On Su Friedrich

 by Brian Kiteley

E. L. Doctorow, in his novel City of God, compares fiction and Hollywood narrative film:

The literary experience extends impression into discourse. It flowers to thought with nouns, verbs, objects. It thinks. Film implodes discourse, it deliterates thought, it shrinks it to the compacted meaning of the preverbal impression or intuition or understanding. You receive what you see, you don't have to think it out.... Fiction goes everywhere, inside, outside, it stops, it goes, its action can be mental. Nor is it time-driven. Film is time-driven, it never ruminates, it shows the outside of life, it shows behavior. It tends to the simplest moral reasoning. Films out of Hollywood are linear. The narrative simplification of complex morally consequential reality is always the drift of a film.

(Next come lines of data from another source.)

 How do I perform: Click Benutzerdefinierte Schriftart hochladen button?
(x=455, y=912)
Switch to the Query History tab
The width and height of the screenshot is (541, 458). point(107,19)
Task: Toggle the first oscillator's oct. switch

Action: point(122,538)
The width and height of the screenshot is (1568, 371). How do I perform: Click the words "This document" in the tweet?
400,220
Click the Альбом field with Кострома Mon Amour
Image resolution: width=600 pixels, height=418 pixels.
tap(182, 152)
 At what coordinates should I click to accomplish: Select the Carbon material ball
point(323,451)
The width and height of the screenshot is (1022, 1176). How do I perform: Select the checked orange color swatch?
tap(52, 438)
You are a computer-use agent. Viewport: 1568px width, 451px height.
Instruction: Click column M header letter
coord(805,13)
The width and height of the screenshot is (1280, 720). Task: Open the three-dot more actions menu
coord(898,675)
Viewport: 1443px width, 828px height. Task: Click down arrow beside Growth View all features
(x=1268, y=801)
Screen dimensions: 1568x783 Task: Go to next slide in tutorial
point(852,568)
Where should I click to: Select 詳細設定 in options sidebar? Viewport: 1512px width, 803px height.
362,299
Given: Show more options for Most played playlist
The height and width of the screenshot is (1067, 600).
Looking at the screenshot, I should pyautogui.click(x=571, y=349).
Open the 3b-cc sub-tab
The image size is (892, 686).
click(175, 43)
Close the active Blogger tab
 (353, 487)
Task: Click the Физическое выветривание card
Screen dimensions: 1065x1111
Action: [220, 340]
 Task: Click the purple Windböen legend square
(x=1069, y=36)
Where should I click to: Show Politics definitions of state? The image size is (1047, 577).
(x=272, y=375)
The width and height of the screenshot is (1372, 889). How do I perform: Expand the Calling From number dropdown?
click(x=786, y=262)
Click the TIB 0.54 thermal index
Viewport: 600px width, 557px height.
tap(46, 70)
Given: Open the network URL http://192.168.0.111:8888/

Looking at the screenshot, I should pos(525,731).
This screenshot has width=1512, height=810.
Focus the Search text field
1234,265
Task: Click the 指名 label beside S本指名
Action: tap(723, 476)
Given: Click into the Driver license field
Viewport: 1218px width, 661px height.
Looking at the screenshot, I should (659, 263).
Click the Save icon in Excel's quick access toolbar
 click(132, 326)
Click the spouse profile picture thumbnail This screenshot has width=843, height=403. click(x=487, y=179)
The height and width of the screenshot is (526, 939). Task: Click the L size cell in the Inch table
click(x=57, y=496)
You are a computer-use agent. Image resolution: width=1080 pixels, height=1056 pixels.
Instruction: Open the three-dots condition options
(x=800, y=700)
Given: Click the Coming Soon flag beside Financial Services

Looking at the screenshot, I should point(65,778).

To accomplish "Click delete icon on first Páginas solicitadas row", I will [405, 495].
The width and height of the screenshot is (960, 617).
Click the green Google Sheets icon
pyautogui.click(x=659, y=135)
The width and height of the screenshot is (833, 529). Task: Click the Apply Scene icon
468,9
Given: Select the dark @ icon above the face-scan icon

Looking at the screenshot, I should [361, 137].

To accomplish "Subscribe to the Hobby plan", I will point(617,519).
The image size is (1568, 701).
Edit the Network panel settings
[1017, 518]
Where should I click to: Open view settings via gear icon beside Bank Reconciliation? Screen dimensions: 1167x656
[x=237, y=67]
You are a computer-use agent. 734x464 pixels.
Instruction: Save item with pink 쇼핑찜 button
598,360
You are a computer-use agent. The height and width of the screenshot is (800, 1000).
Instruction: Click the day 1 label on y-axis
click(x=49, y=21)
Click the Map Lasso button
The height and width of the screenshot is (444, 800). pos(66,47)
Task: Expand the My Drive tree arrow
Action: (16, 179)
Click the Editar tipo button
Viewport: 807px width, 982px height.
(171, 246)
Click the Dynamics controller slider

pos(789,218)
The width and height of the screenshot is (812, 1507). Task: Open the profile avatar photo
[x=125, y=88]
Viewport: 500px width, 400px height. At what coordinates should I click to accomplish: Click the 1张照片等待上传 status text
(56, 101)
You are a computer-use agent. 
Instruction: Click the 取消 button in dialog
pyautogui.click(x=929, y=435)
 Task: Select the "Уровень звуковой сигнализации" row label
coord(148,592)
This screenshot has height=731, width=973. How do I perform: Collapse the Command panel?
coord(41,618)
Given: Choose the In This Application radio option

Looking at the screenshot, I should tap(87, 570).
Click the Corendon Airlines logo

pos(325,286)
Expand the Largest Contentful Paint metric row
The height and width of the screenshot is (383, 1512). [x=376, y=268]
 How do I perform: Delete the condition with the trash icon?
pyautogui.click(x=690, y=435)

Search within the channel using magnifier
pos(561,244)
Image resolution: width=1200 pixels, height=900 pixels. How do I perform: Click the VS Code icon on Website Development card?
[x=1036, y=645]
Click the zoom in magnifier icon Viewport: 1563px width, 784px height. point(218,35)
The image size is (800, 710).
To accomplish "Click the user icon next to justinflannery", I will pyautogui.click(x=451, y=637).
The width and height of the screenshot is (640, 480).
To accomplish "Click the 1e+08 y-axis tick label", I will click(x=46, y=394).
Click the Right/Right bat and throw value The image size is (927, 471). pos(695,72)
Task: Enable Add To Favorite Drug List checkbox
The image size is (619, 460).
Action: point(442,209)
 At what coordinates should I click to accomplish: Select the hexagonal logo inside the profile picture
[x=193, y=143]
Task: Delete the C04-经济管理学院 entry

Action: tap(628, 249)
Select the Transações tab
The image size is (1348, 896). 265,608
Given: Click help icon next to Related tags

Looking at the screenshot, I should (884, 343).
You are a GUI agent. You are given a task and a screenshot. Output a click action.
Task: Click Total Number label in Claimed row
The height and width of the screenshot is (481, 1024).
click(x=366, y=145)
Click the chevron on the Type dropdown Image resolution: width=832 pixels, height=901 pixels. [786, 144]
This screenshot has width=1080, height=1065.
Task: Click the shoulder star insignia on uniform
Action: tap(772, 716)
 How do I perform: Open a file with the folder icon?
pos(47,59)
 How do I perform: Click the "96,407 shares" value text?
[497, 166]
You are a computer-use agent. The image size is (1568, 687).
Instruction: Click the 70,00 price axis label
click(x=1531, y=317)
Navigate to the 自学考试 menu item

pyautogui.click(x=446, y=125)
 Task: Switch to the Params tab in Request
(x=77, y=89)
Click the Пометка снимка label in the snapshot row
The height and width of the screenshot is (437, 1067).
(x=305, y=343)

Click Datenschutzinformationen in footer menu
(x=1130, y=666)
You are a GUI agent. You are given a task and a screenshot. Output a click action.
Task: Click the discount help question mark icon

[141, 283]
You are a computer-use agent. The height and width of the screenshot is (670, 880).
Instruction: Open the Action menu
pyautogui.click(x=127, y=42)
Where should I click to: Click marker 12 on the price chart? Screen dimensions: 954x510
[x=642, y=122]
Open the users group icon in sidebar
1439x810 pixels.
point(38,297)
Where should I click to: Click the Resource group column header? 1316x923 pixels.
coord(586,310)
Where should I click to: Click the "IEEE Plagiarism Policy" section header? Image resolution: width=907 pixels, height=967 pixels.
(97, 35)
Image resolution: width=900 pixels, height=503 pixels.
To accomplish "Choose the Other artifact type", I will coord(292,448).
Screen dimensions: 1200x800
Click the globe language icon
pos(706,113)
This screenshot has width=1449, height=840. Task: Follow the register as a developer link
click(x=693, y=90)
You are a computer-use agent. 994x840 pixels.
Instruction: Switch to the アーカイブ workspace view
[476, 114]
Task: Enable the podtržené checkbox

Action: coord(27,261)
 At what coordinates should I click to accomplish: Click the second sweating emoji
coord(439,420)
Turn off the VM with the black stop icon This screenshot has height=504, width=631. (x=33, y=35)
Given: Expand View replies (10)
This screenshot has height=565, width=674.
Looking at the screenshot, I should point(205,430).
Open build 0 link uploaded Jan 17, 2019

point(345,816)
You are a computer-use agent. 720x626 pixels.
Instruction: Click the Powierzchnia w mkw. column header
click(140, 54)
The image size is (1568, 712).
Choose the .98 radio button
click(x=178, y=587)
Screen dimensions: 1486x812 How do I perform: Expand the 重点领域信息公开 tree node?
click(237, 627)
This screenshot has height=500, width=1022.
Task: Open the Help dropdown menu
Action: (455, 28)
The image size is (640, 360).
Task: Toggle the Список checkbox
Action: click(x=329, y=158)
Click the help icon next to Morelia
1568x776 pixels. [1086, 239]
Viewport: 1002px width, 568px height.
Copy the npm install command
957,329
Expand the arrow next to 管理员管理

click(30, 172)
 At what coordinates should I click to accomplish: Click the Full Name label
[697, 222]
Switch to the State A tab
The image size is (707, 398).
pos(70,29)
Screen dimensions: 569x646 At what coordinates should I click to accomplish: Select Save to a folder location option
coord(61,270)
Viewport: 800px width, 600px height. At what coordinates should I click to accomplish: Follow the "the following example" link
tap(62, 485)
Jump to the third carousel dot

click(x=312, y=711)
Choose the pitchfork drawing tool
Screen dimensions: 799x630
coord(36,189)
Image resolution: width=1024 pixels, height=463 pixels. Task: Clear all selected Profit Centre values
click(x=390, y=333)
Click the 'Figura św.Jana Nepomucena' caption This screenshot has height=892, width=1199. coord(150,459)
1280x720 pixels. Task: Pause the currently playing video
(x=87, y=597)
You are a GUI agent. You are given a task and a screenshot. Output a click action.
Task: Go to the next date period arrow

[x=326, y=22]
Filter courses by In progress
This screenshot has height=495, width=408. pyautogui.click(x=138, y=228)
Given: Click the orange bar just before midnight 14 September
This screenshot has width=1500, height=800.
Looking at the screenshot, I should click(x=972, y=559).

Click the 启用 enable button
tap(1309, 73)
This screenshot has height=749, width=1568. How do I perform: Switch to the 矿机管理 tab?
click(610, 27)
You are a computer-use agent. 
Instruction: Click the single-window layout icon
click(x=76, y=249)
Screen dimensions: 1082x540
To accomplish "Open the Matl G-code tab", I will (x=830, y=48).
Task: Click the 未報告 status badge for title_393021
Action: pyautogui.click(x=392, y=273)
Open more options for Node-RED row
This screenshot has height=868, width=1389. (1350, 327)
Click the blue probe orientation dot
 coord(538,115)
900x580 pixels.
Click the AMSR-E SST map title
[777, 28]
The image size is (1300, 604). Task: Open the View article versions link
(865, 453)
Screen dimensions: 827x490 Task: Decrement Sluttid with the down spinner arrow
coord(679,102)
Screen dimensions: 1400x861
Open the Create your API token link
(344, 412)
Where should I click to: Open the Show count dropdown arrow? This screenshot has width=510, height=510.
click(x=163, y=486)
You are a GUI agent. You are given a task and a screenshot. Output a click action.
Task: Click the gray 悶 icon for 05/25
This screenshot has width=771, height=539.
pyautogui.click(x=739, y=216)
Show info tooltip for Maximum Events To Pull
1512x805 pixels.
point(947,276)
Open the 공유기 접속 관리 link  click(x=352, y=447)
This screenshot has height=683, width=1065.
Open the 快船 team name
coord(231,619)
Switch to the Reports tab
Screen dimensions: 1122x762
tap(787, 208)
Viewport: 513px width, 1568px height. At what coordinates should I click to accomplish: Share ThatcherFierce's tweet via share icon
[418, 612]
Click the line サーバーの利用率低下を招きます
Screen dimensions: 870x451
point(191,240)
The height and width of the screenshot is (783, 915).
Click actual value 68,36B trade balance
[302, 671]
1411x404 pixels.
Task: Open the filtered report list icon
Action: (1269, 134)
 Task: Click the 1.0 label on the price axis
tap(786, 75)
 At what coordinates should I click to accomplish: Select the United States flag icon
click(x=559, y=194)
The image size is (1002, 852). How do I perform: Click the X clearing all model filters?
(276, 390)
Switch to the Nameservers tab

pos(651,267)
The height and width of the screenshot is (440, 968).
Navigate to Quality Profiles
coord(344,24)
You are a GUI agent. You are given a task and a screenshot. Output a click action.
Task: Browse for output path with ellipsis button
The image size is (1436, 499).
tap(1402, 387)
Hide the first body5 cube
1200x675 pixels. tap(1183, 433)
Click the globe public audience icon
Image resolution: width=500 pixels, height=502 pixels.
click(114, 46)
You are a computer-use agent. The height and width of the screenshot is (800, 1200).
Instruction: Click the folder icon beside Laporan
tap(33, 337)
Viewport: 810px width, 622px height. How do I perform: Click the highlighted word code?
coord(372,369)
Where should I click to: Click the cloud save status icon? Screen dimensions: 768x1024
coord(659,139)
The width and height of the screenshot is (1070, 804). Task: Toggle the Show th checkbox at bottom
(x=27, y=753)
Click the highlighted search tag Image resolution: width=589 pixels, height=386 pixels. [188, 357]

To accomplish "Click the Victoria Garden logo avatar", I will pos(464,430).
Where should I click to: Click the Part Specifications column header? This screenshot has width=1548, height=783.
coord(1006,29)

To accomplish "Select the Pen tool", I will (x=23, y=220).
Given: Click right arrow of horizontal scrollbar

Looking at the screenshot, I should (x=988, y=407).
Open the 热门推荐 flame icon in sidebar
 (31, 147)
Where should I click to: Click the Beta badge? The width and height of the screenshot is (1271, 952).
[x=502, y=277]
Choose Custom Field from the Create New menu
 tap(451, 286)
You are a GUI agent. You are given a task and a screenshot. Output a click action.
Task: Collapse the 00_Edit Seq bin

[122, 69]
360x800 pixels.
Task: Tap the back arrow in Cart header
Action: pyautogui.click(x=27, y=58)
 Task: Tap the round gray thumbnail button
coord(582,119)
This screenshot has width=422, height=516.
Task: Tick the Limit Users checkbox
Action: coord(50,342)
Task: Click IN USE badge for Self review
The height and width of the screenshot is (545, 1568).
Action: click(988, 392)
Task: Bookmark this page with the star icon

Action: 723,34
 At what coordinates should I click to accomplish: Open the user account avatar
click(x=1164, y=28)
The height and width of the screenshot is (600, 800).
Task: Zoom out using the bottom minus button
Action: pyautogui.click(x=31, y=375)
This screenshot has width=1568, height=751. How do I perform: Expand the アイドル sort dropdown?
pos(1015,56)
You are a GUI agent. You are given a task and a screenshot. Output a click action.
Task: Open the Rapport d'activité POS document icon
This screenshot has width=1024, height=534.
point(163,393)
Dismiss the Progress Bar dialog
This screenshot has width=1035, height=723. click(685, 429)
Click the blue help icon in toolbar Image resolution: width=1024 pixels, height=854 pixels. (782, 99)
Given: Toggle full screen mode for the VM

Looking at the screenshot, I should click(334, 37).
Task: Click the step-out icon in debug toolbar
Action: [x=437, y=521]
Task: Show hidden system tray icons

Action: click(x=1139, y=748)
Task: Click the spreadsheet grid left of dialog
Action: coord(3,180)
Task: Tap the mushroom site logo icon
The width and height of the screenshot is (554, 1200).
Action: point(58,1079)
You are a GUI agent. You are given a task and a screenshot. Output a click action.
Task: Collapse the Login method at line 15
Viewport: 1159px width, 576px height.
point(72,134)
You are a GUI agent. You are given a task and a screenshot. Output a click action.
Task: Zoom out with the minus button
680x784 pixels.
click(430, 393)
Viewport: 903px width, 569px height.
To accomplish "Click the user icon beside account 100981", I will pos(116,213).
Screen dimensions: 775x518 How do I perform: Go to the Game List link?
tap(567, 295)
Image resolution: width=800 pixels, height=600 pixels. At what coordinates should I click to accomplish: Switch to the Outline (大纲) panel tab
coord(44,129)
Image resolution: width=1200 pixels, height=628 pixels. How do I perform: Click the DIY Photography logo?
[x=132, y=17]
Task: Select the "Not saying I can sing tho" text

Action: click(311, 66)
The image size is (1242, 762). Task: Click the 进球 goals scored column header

Su Friedrich's films do all that Doctorow ascribes to fiction, plus they bend and wonderfully expand the borders of cinema. Su's films "flower to thought with nouns, verbs, objects," and more--found imagery, quirky visible structures, and emotional vibrations from autobiographical details. Her visual stories are philosophical essays embroidering a subject in ways we very rarely see done on the silver screen. In Sink or Swim, a young girl narrates a story of a family breaking down under the weight of a tyrannical, but emotionally absent, father. The story is told from the point of view of the oldest female child, and this girlish narrative voice makes sense in the early parts of the story, which concern the young childs experience with her father. But as the child matures, the voiceover does not, and we are left with an interesting conundrum, a purposeful variance from the narrative logic of the story. Su Friedrich's film effortlessly balances the child's voice and the adult experience in a way only movies can. Her films are all formally complex ruminations, to appropriate Doctorow's key words. They use readymade material--old film stock, family archives, television filmed outside the TV box, with the slowly descending bar across the image, and pop music. Su Friedrich plays with three basic layers: image, narration, and sound (usually music). She makes little attempt to integrate these levels, at least the way commercial or narrative movies usually do, but the afterimage is a seamless whole. These films are a highly personal narrative apprehension of the world, played out against dream-like imagery. In Hide and Seek, Friedrich blurs the boundaries between documentary and narrative fictional film. The story of a young teenager named Lou is interlaced with the voices and memories of the adult lesbians recalling their own childhood confusions and clarities of purpose. I began with a comparison to fiction. I believe Su Friedrich wants her audience to read these original and politically ambitious visual tone poems. The word read and that other old English word riddle come from the same root word. We uncover great riddles, as we actively watch Su Friedrich's lovely stories on the screen.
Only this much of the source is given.